===== DOCUMENT SEGMENT

# Soften edges of Tungsten Carbide



## de-nagorg (Feb 23, 2014)

You might try heating that area with a torch, just keep a ringsizer handy in case it gets too hot, and collapses inward, a ringsizer on a still warm ring should pull it back to the perfect fit that you have. 

Some rock polishing grit, might de burr that area as well, if you can keep the other parts out of the compound.


ED


----------



## nap (Dec 4, 2007)

Silicon carbide is extremely hard. It requires grinder wheels of same or greater hardness to sharpen a carbide tool bit. There aren't a lot of materials that qualify for that claim. Carbide and Diamond are pretty much it. 

So, basically that means you will need a means to abrade the ring that has carbide or diamond as its cutting material. 

One item that might work is a knife sharpener with diamond bits. It looks kind of like an oval (cross section) file (at least those I have seen) 

You might try some silicon carbide sanding paper as well. 

Silicon carbide has a melting point of nearly 5000 degrees F so heating it with most anyyhkng the average Joe has available is not likely to do anything.


----------



## SeniorSitizen (Sep 10, 2012)

Take it to a jeweler and ask if it could be polished for a cost that would make you happy.


----------



## Fix'n it (Mar 12, 2012)

do like i do = hardly ever wear it.


----------



## High Gear (Nov 30, 2009)

A dremal with a wool bit and this should do ya.
http://www.amazon.com/Harper-Hopkins-Tungsten-Tarnish-Polishing/dp/B007QOISPW
In the carbide die tooling trades they use different grades of polish with wood sticks to achieve they finish needed . A mirror finish is needed so metal doesn't stick to the die when it is in use like in cold forming a part in a header. Think slamming a slug of steel
into a die or series of dies to form a bolt ect. They use different compounds of paste than the above link and you would have to get it at a industrial supply that caters to the carbide trades.
The above link should do you just fine in your application though.


----------



## Thurman (Feb 9, 2009)

Having worked with tungsten carbide die inserts: You will have to find something that has a diamond grit on it to remove any rough edges. The product from Amazon appears to be only for polishing carbide, not de-burring it. You might find something from places such as Fastenal, WW Grainger, or McMaster-Carr. Look at these from Amazon: HTS 101I0 6-pc Diamond Flat File Set. These are much like the diamond files I used on die repair.
*
*


----------



## High Gear (Nov 30, 2009)

Thurman said:


> Having worked with tungsten carbide die inserts: You will have to find something that has a diamond grit on it to remove any rough edges. The product from Amazon appears to be only for polishing carbide, not de-burring it. You might find something from places such as Fastenal, WW Grainger, or McMaster-Carr. Look at these from Amazon: HTS 101I0 6-pc Diamond Flat File Set. These are much like the diamond files I used on die repair.

==========
===== SOURCE EXCERPT

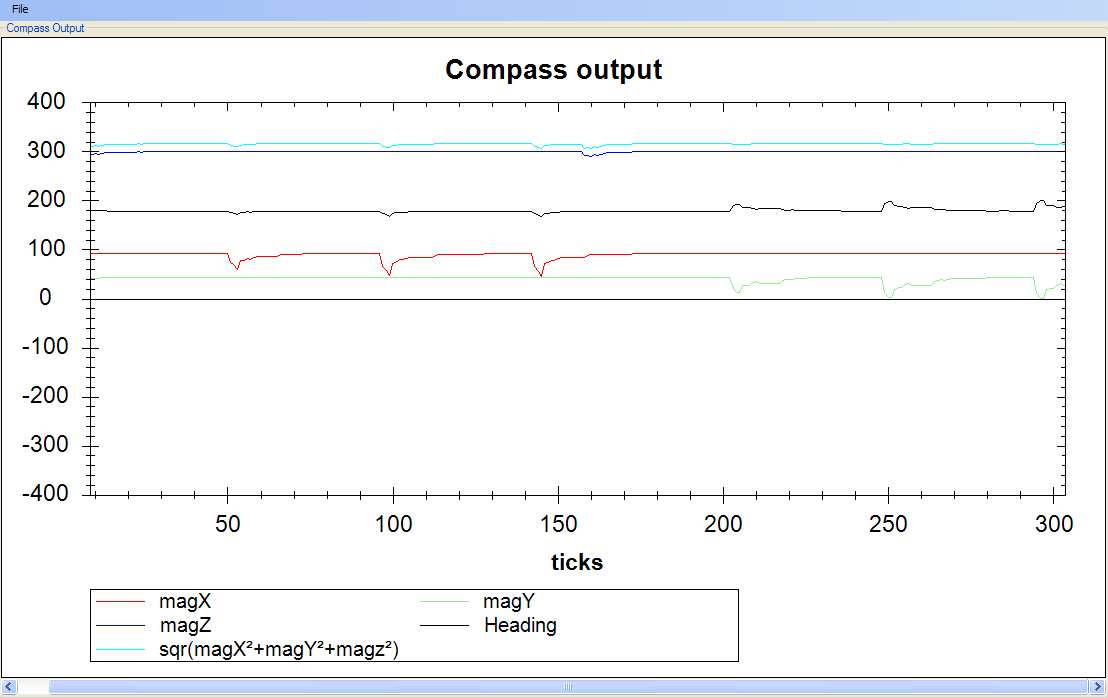Click the sqr(magX²+magY²+magz²) legend entry

pos(279,649)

==========

■ CHALLENGES:
• a. In the forum thread about softening tungsten carbide edges, what melting point is given for silicon carbide?
• b. From the forum thread on tungsten carbide edges, set down word for word the passage that begins at the words "You might try some" and stops after the words "(Sep 10, 2012)".

■ OUTPUTS BY TASK:
• a. Nearly 5000 degrees F.

• b.
You might try some silicon carbide sanding paper as well. 

Silicon carbide has a melting point of nearly 5000 degrees F so heating it with most anyyhkng the average Joe has available is not likely to do anything.


----------



## SeniorSitizen (Sep 10, 2012)